Trading 3UK’s low-band 800Mhz holding to EE, would be sensible too. All 3 MNOs would then hold a 10Mhz block.
Yeah, I can’t see the competition watchdog letting Three keep its 5mhz. It would make EE the only network with significantly less low band. 15mhz vs 37mhz and 42mhz.
Why doesn’t the regulator mandate roaming to the “4 excuses for networks” because service has obviously fallen to such a level that it is now well below the minimum standard of acceptability. What would be great for customers is being able to get a signal when you need one and not a blank screen, the rest of it they can fight out amongst themselves.
Of course maybe we need a 5th 6th or 7th network, that would upset the apple cart.
When is this likely to complete. I thought Lebara current deal with Vodafone expires end of 2024. Any ideas if it is being renewed. Don’t want a Lyca situation where they switch host network without telling customers first… lol
So even more “smoke and mirrors” then? Honestly, is that it? I hope OFCOM are not that gullible (but know if it benefits them they’ll green-light it anyway)

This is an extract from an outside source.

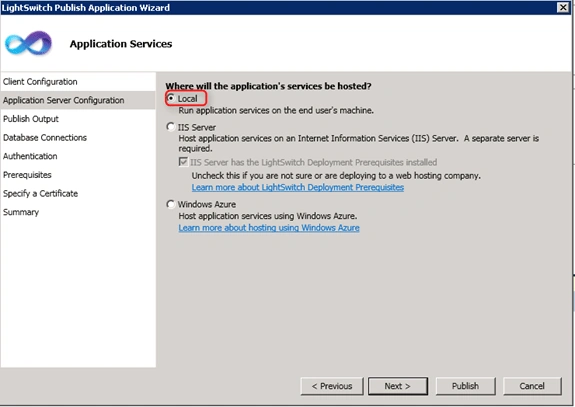Open Learn more about hosting using Windows Azure
The image size is (575, 407).
269,228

I fail to see what competition we are talking about though. MVNO’s can still offer FAR FAR better deals than the major telco’s anyway (whilst using the very same networks) which shows us clear as day we are being utterly fleeced. All this merger will do is green light the big guys to inflate prices further (if not immediately) then over time.
With little improvement to services, pitiful investment and then some huge payouts to shareholders/execs I don’t expect this merger will benefit the consumer at all.
Ultimately We’ll end up with the choice of mobile networks akin to the big 6 energy companies. Can you imagine a price-cap for this too, set another over-inflated pricing with no choice of moving the way we are heading.